この記事は、世帯収入が平均を超えている堅実な家庭がなんとなく欲しいし大丈夫だろうと思って住宅を新築する前に読んでいただきたい記事です。

さっそくですが、持ち家と賃貸のどっちが良いのかを皆さん一度は考えたことがありますよね?

持ち家派の主な意見としては

持ち家派

  • ローンを払いきれば土地と建物が資産として残る。
  • 自分が希望する間取りの家に住みたい。
  • 年齢を重ねたときに賃貸への入居を断られると聞いた。
  • 低金利なうちに住宅ローンを借りてしまいたい。
  • 両親や、同年代の知人も建てているから。

といったところでしょうか

逆に賃貸派の主な意見としては、

賃貸派

  • 転勤があるかもしれないので賃貸にしている。
  • 将来的には両親が住んでいる実家に帰らなければならない。
  • 多額のローンを組むことに抵抗感がある。

というものがあると思います。

今回、あらためて、この難しい問題について考えてみたので、皆さんの考えを整理する助けになればうれしいです。

Ⅰコスパは持ち家/賃貸どちらが有利なの?

新築Aさん:1,000万円土地に2,000万円で金利0.7%で30年ローンを借りて家を新築して住み続けた

賃貸Bさん:30年間家賃10万円の賃貸マンションに住み続けた

このとき、30年住み続けたAさんとBさんのそれぞれの総額のコストは

Aさん:総額4,250万円 (住宅購入費 3,300万円+住宅修繕費・税・火災保険・金利 950万円・・・13年はローン控除で金利が発生しないものとして)

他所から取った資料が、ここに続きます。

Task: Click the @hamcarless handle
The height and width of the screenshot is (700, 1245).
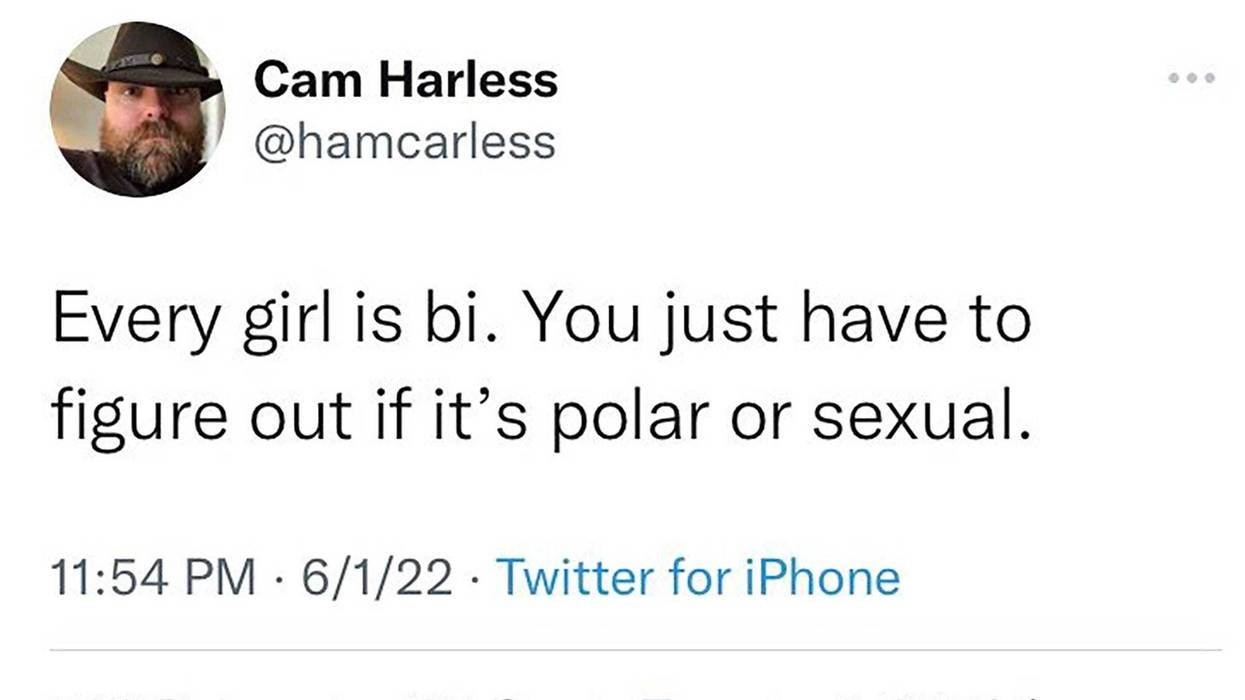Action: tap(404, 143)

Bさん:総額3,600万円 (家賃10万円 x30年+家財保険)

となり、新築Aさんが650万円多く払うという結果になりました。

ですが、新築Aさんは、30年ローンを支払い終えた住宅を所有しています。

その価値を土地は1,000万円、建物は500万円であわせて1,500万円とすると、

Aさんは、賃貸住宅に住み続けたBさんよりも1,500万円ー650万円=850万円の資産を構築できたことになります。

どうでしょう?意外と少ないと思いませんか?

都市部など、10年前に買ったマンションの価格が2倍になるなどのバブルが発生すれば話は別ですが、地方での試算としては大きく外れていないと思います。

結論としては「低金利の現在の状況が続けば家を新築する方がコスパは良いが、その差は30年で900万程度」となります。

細かい計算は別の記事(作成中)に記載しますので、あわせてご確認ください。

Ⅱ持ち家って本当に資産になるの?

持ち家の価値が低下するリスクまとめ

前の問いでは、30年後の自宅の価値をやや強引に1,500万円としましたが、この問いでは、その価値が成り立つのは綱渡りなんじゃないかというお話です。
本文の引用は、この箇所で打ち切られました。